Dessa vez finquei pé, ficamos com a capa indígena. Voltei pra Brasília com a boneca praticamente pronta e com a missão de dar um jeito de imprimir. Nos dias seguintes, o Jaime veio pra Formosa, pra convencer minha irmã Lúcia a revisar a revista, “de grátis”. Com a primeira revista impressa, a próxima tarefa foi montar o Conselho Editorial.

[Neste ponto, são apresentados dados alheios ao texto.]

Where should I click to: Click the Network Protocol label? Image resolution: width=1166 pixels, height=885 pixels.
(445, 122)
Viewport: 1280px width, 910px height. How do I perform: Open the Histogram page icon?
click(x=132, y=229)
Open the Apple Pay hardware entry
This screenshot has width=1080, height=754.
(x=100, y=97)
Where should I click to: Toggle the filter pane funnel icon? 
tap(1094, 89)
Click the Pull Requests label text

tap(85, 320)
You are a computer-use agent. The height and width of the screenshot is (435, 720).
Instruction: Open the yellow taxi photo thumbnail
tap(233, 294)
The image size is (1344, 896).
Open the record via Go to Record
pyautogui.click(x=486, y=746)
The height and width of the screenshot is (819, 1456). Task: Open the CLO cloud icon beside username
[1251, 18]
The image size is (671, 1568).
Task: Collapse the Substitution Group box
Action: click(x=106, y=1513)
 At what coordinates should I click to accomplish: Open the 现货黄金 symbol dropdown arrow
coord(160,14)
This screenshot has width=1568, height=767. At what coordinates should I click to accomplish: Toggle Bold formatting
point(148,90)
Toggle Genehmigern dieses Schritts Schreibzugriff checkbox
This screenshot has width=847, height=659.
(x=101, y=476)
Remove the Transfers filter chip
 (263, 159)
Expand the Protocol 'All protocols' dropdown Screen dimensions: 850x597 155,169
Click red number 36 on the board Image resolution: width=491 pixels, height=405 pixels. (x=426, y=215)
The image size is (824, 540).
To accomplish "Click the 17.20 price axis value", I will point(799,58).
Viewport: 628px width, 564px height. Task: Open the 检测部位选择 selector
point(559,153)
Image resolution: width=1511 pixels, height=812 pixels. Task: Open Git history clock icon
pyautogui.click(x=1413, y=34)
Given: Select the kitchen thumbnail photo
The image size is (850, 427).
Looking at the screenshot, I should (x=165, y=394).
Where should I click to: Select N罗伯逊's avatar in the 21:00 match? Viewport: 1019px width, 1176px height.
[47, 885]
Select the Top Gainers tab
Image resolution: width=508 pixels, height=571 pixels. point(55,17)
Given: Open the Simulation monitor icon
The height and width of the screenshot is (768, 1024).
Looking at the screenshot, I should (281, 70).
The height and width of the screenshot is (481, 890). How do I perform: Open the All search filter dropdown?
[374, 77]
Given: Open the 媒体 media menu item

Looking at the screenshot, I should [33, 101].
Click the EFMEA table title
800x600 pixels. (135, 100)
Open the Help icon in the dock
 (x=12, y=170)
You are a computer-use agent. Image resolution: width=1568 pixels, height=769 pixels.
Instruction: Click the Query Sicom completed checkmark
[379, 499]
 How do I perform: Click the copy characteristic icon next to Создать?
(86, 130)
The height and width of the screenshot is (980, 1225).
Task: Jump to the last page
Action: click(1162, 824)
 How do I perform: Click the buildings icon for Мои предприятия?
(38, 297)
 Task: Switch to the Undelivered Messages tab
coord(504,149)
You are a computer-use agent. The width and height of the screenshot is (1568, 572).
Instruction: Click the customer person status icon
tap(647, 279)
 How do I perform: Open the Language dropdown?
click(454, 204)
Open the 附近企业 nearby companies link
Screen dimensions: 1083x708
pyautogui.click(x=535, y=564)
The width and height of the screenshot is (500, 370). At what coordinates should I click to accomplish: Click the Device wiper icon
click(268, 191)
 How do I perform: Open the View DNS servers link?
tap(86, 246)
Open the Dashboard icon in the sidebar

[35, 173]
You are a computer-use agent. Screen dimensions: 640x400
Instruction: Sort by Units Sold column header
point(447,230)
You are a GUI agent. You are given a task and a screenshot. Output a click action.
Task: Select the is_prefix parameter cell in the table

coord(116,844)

Jaime fez questão de visitar, explicar o projeto e convidar pessoalmente cada conselheiro e cada conselheira (até a doença agravar, nos seus últimos meses de vida, nunca abriu mão dessa tarefa). Daqui rumamos pra Goiânia, para convidar o arqueólogo Altair Sales Barbosa, nosso primeiro conselheiro. “O mais sabido de nóis,” segundo o Jaime.

Trilhamos uma linda jornada. Em 80 meses, Jaime fez questão de decidir, mensalmente, o tema da capa e, quase sempre, escrever ele mesmo. Às vezes, ligava pra falar da ótima ideia que teve, às vezes sumia e, no dia certo, lá vinha o texto pronto, impecável.

Na sexta-feira, 9 de julho, quando preparávamos a Xapuri 81, pela primeira vez em sete anos, ele me pediu para cuidar de tudo. Foi uma conversa triste, ele estava agoniado com os rumos da doença e com a tragédia que o Brasil enfrentava. Não falamos em morte, mas eu sabia que era o fim.

Hoje, cá estamos nós, sem as capas do Jaime, sem as pautas do Jaime, sem o linguajar do Jaime, sem o jaimês da Xapuri, mas na labuta, firmes na resistência. Mês sim, mês sim de novo, como você sonhava, Jaiminho, carcamos porva e, enfim, chegamos à nossa edição número 100. E, depois da Xapuri 100, como era desejo seu, a gente segue esperneando.

Fica tranquilo, camarada, que por aqui tá tudo direitim.